There is one span to output from the data below: the lines starting at the line with "Containers (113, 540)" and ending at the line with "Bowls (105, 399)". Output it exactly, ends included, nothing more.

- - -

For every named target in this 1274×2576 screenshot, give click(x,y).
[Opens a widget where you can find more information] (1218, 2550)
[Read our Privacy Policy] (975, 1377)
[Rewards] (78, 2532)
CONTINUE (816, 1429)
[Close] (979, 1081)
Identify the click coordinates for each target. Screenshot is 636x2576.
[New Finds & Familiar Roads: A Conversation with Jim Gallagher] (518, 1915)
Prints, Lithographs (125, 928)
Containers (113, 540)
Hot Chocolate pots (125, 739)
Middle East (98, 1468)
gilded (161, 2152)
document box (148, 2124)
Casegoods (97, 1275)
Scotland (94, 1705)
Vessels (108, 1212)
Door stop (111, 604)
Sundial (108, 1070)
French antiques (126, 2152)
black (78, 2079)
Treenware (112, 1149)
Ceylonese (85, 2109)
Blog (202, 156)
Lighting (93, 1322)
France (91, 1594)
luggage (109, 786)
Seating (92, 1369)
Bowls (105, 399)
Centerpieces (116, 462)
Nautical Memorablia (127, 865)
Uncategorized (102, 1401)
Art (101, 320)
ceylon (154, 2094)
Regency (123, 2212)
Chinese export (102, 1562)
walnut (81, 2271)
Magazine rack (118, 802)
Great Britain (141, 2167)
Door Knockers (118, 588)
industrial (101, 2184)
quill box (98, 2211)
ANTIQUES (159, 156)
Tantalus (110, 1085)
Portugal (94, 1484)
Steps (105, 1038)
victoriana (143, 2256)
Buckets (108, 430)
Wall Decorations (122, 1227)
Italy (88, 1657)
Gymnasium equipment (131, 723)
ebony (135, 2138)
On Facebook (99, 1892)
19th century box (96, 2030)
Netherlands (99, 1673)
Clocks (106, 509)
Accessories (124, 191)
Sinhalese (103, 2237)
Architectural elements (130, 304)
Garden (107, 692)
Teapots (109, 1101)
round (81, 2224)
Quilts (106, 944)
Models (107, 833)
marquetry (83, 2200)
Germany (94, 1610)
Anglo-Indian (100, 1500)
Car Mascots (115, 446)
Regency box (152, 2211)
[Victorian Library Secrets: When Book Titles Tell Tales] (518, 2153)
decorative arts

- - -

▶ **Exercise solution**:
Containers (113, 540)
Hot Chocolate pots (125, 739)
Middle East (98, 1468)
gilded (161, 2152)
document box (148, 2124)
Casegoods (97, 1275)
Scotland (94, 1705)
Vessels (108, 1212)
Door stop (111, 604)
Sundial (108, 1070)
French antiques (126, 2152)
black (78, 2079)
Treenware (112, 1149)
Ceylonese (85, 2109)
Blog (202, 156)
Lighting (93, 1322)
France (91, 1594)
luggage (109, 786)
Seating (92, 1369)
Bowls (105, 399)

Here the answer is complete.